—Order unanimously affirmed *912without costs. Memorandum: Plaintiff, the owner and operator of a retail store in the City of Syracuse, alleges that an agent of defendant insurance agency made an unsolicited call at plaintiffs store and offered to procure a business owners insurance policy for plaintiff. Plaintiff never requested any specific coverage, allegedly relying upon the expertise of defendant’s agent. Thereafter, plaintiff agreed to a proposal that set forth the coverage to be provided by the policy. Plaintiff also executed a written application for insurance that did not include coverage for employee dishonesty. The business owners policy that was issued to plaintiff contained an exclusion for employee dishonesty. Thereafter, one of plaintiffs employees stole a large sum of money from plaintiff. When plaintiff learned that the insurance policy procured by defendant did not cover the loss, it commenced this action against defendant for breach of contract and breach of its duty to procure appropriate insurance coverage. Supreme Court properly granted defendant’s motion for summary judgment dismissing the complaint.
“In New York, the duty owed by an insurance agent to an insurance customer is ordinarily defined by the nature of the request a customer makes to the agent” (Wied v New York Cent. Mut. Fire Ins. Co., 208 AD2d 1132, 1133). It is undisputed that plaintiff never requested that defendant obtain employee theft/dishonesty coverage. Because defendant obtained the insurance coverage that plaintiff requested, it fully discharged its duty to plaintiff (see, Ambrosino v Exchange Ins. Co., 265 AD2d 627, 627-628).
While conceding that it never requested employee theft/ dishonesty coverage, plaintiff nevertheless contends that defendant breached its agreement to review plaintiffs existing insurance policy and obtain appropriate business owners insurance coverage for plaintiff.

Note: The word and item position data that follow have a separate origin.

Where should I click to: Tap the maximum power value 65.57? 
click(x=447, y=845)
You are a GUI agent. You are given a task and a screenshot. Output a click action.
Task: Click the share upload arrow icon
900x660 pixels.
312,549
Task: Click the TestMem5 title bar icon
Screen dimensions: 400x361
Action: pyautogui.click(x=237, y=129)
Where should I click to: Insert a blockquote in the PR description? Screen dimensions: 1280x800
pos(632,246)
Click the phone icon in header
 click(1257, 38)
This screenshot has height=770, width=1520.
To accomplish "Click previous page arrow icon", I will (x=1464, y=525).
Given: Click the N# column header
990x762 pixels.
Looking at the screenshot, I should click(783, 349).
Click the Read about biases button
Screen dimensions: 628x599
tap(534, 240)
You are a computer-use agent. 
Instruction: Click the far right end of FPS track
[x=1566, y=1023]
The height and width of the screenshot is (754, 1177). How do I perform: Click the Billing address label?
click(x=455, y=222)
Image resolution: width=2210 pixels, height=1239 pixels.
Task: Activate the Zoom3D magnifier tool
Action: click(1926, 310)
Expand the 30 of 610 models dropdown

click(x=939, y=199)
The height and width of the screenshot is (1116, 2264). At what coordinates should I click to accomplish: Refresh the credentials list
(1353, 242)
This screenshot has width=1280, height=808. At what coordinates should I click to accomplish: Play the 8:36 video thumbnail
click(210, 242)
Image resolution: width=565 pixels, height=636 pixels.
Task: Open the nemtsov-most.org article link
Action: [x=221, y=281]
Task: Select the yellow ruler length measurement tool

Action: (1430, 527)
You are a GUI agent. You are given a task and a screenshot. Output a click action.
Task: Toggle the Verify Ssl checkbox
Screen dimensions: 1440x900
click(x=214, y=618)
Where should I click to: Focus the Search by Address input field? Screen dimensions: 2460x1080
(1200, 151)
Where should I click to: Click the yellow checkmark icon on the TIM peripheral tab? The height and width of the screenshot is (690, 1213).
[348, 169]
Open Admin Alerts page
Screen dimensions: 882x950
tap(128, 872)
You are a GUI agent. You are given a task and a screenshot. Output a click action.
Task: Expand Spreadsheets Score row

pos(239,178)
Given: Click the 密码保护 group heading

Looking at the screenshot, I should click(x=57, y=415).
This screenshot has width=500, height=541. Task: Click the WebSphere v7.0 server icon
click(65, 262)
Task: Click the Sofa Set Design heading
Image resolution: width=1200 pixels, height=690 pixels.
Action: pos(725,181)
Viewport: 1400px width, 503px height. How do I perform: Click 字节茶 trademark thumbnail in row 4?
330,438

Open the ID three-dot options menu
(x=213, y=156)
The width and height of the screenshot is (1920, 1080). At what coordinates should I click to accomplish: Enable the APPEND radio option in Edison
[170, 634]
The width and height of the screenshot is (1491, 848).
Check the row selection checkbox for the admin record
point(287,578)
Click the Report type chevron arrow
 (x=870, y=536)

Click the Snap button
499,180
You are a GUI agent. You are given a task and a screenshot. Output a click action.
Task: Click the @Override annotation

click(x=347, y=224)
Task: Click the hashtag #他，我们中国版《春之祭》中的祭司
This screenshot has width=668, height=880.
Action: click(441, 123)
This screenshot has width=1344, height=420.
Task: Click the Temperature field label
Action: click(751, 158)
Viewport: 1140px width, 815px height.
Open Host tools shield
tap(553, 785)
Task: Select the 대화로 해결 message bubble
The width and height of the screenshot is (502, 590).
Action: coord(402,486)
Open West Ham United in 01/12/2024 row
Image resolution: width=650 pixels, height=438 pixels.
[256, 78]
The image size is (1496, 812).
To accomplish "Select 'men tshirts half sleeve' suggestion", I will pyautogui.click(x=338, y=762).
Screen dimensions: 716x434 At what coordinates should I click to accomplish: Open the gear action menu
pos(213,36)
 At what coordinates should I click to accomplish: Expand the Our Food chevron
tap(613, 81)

We reject the contention of plaintiff that, under the circumstances presented here, it had a “special relationship” with defendant such that plaintiff was entitled to rely upon the representations of defendant’s agent that the new policy was “a better policy” than plaintiffs existing policy (see, Murphy v Kuhn, 90 NY2d 266, 270-273; Ambrosino v Exchange Ins. Co., supra, at 628; Wied v New York Cent. Mut. Fire Ins. Co., supra, at 1133-1134).
In any event, once plaintiff received the declarations pages and insurance policy, it had “conclusive presumptive knowledge” of the terms and limits of the policy (Rogers v Urbanke, 194 AD2d 1024, 1024-1025; see, Madhvani v Sheehan, 234 AD2d 652, 654-655). Here, the declarations pages did not indicate that there was any optional coverage for employee *913theft/dishonesty. In addition, the policy itself contained an exclusion for employee dishonesty and did not contain optional coverage for employee dishonesty. The declarations pages setting forth the policy’s coverages and limits afforded plaintiff an opportunity to review the policy limits and request additional coverage if so desired (see, Madhvani v Sheehan, supra, at 655). “The final decision maker in a risk management situation is ultimately the insured who has the option to forego or obtain additional insurance coverage, which in this case would have required an additional premium” (Madhvani v Sheehan, supra, at 655). (Appeal from Order of Supreme Court, Onondaga County, Centra, J. — Summary Judgment.) Present — Pigott, Jr., P. J., Wisner, Hurlbutt, Kehoe and Lawton, JJ.